Forty-five years later, David Ricardo wrote more abstractly, explaining why the free markets’ results were optimal for society. Government intervention would inevitably make people worse off, he argued. His intellectual successors went a step further and created what is known as social Darwinism, the idea that economic inequality and the imbalance between the powerful and the impoverished were necessary – and natural – parts of “progress” and economic growth.

These ideas dominated conservative political thought well into the 20th century and were used to argue against any “progressive” initiative – from regulating railroad charges to child labor laws to social security and anti-discrimination laws. One still often hears Social Darwinian themes from libertarians. A recent drip voiced by Warren Buffett’s pal Charlie Munger dripped on them.

Within the economy, however, as early as the late 19th century, situations in which unimpeded free markets “were unable to achieve optimal results” became apparent with the rise of the Golden Age. It combined extreme concentration of wealth with lavish consumption by the few in the face of mass poverty. The new graphical expressions of economic theory could clearly show how a monopoly, which gave a company or cartel the power to set the price, produced outcomes that were inefficient – wasted resources – and unfair.

Eventually, explanations came for other factors that refuted the assumption that government action was always bad.

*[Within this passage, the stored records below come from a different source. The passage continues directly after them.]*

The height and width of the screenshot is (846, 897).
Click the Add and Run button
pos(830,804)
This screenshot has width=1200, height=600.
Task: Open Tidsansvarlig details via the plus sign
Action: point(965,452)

The monopoly power in hiring and buying inputs was also detrimental, and not just in selling products. Understanding “external costs” such as pollution and “spillover benefits” of public goods such as health and education made the analysis more realistic and highlighted the need for government action.

Ironically, some economists moved to libertarian ideas when some economists found more gaps in blanket assumptions about the absolute superiority of economies without government intervention. Over time, so did the general public. The standard answer was that while markets may indeed “fail”, there is no guarantee that government action will improve things. It could and would make it worse.

Antitrust law had been government policy since 1890, but it was often silliness in the 1960s. The Justice Department once challenged a merger that would have given a company 4 percent of a market!

The globalization of trade from the 1960s onwards made many questions about proportions of domestic production irrelevant. Ford and GM could dominate auto production, but that didn’t matter if Volkswagen, Datsuns, and Toyotas could flow through docks in Baltimore or Long Beach, California. The same goes for televisions, shoes, and countless other products.

Political pendulums, however, swing back and forth. With the IT revolution of the nineties, the development of smartphones, the internet, social media, etc., we saw the rise of new, enormous companies out of nowhere. We are again seeing sectors with little regulation and with individuals of enormous personal wealth leading to corporate and political power. The market they dominate involves buying and selling information, the dissemination or withholding of which has the tremendous ability to generate or ruin wealth, both politically and personally.

Finances have grown faster than production, and financial corporations have regained enormous power. Income is becoming increasingly unequal and the display of wealth is widespread. Many in the public find the economic status quo unacceptable and are willing to question conventional political positions. This takes bigger philosophical leaps for most Republicans than it does for Democrats, but it opened up a lot of room for former President Donald Trump, whose only consistent philosophy seemed to be to promote his own brand.

Republican Hawley walks into this room and others may follow. And while his agenda for achieving his desired goal might differ from Klobuchar’s, the Minnesota Democrat would be wise to work with him.

St. Paul economist and writer Edward Lotterman can be reached at [email protected].